Uber Technologies Inc. is accustomed to getting sued. Now it’s doing the suing. And it’s partly thanks to Breitbart News.
The global ride-hailing company is taking advertising agency Fetch Media Ltd. to court for click fraud, alleging that the firm improperly billed Uber for “fake” online ads and took credit for app downloads it had nothing to do with. Fetch is owned by the world’s fourth-largest advertising company, Japan’s Dentsu Inc.
Uber filed the lawsuit Monday afternoon in U.S. District Court in San Francisco. The company said it discovered something was amiss when it canceled a campaign on the conservative website Breitbart, where Fetch was placing Uber ads. As part of the lawsuit, Uber plans to seek at least $40 million in damages, according to people familiar with the matter, who asked not to be identified disclosing legal plans.

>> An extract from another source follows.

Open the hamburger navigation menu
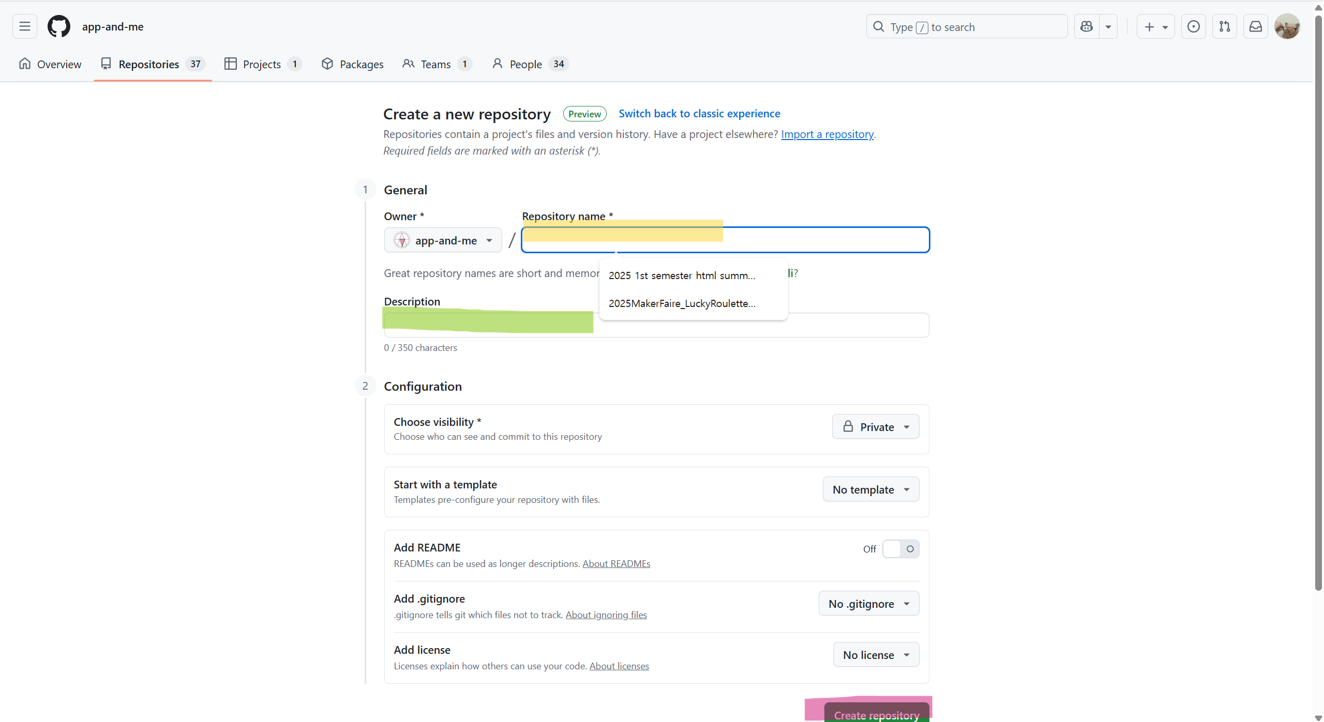 tap(25, 26)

“We are shocked by Uber’s allegations which are unsubstantiated, completely without merit, and purposefully inflammatory so as to draw attention away from Uber’s unprofessional behavior and failure to pay suppliers,” Fetch Chief Executive Officer James Connelly said in a statement Tuesday. “We vigorously deny the allegations from Uber and will be responding robustly to ensure we set the record straight.”
Going on the offensive in court is a rare move for Uber. The company is a plaintiff in only two federal cases, according to data compiled by Bloomberg. Meanwhile, it has been a named defendant in about 250 federal cases. The data aren’t comprehensive but show Uber is usually on the defensive.